Photo=Mananya Kaewthawee

文=小嶋多恵子 写真=小嶋淑子

 妊娠や出産、子育てなど、さまざまなライフステージと共に揺らぐ、働くことへの価値観――。社会の変化も大きく、既存のロールモデルが通用しない時代に、自分らしい働き方とは何か? 悩みながらも起業、独立、複業(複数の仕事を持つこと)などを選択することで、より理想にフィットした働き方を手に入れようとした女性たちの等身大なストーリーを追う。

 そもそも、現在の女性を取り巻く「働く環境」はどうなっているのだろうか。
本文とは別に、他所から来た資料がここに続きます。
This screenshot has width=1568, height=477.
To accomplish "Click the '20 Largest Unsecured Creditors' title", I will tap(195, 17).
連載スタートにあたり、女性のキャリアコンサルティングをおこなう〈Waris〉代表取締役・田中美和さんと女性起業家を支援する〈女性社長.net〉代表・横田響子さんにお話をうかがった。副業、フリーランス、起業、かつてないほどに目まぐるしく変わる世の中と呼応するように加速する働き方の多様化。そんな働く女性のリアルとは?
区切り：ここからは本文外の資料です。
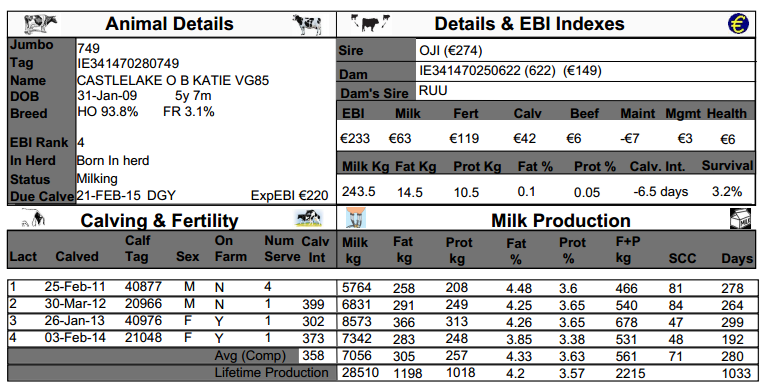This screenshot has height=391, width=764.
Task: Click the milk carton icon
Action: (x=741, y=218)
田中美和 株式会社Waris代表取締役/共同創業者 1978生まれ。国家資格キャリアコンサルタント。2001年日経ホーム出版社(現日経BP社)に入社、働く女性向け情報誌「日経ウーマン」で編集記者として勤務した後、女性が自分らしく前向きに働き続けるサポートをおこなうべく2012年退社。2013年株式会社Warisを設立。2017年フリーランスとして働きたい人のための環境整備や政策提言をおこなう一般社団法人「プロフェッショナル&パラレルキャリア フリーランス協会」の立ち上げに参加。
 

変わるスタンダード「条件軸」より「自分軸」へ

――働く女性の悩みや考え方は、ここ数年で変化はありますか?

田中:〈Waris〉に女性を対象としたオンラインのキャリアカウンセリングサービスがありますが、利用される方が近年非常に増えています。特にコロナ禍になってからはより顕著で、カウンセリングの予約件数は前年の同時期に比べて約4倍になるほどです。
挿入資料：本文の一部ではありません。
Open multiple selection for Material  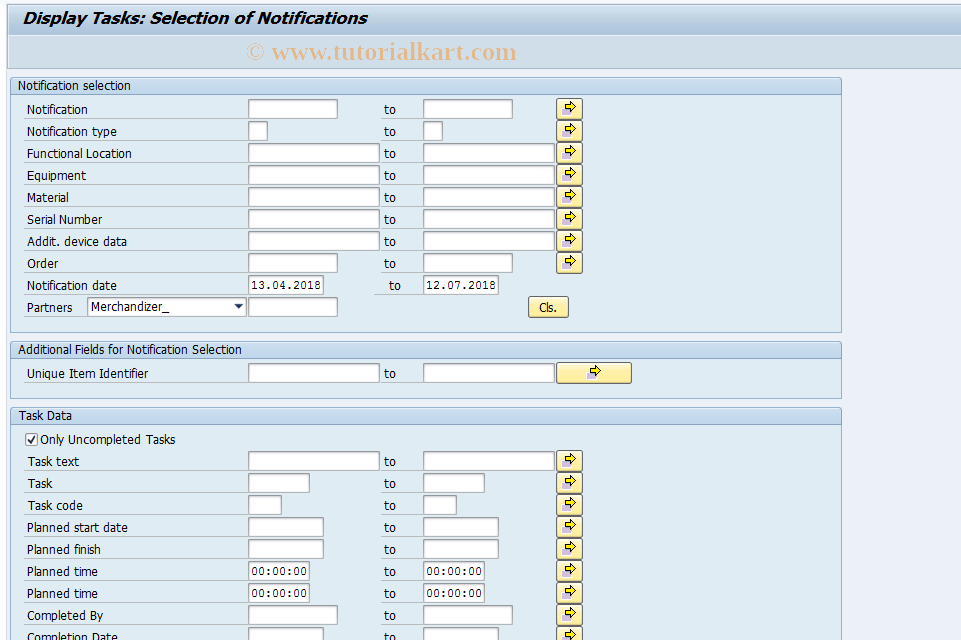(x=568, y=196)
 その背景にあるのはコロナ禍で一変した働き方。リモートワークが広まり、自分と向き合う時間が増えたことで、働くことへの価値観を見直す機会ができたことが理由として大きい。ご相談の内容もこれまでの年収やポジションといった働き方に対する“条件軸”というよりは、自分と向き合った上で自分に合ったキャリアを模索する“自分軸”の働き方へとシフトしていく方が増えているのが特徴です。

 自分軸というのは、“そもそも自分が何をしたいのか”“今までの私でいいのかな?”といった本質的な自分自身への問いかけから考えることです。通勤時間がなくなり時間的余裕が生まれた。図らずも自由な働き方を疑似体験した結果、“もっとこういう働き方ができるのでは”といったような自分にとって理想とする働き方を見つめ直すきっかけになったんです。

 2011年に起こった東日本大震災の時もそうでしたが、大きな出来事に直面した時、人生を振り返る人はとても多い。“何のために生きている?”“私は何がしたいんだっけ?”と。私もその一人で、東日本大震災をきっかけにやりたいことを見つめ直し、将来的に後悔しないために会社員で働くことをやめ、独立を決意しました。なので、自身の根源的な欲求と向き合う葛藤や悩みにはとても共感できます。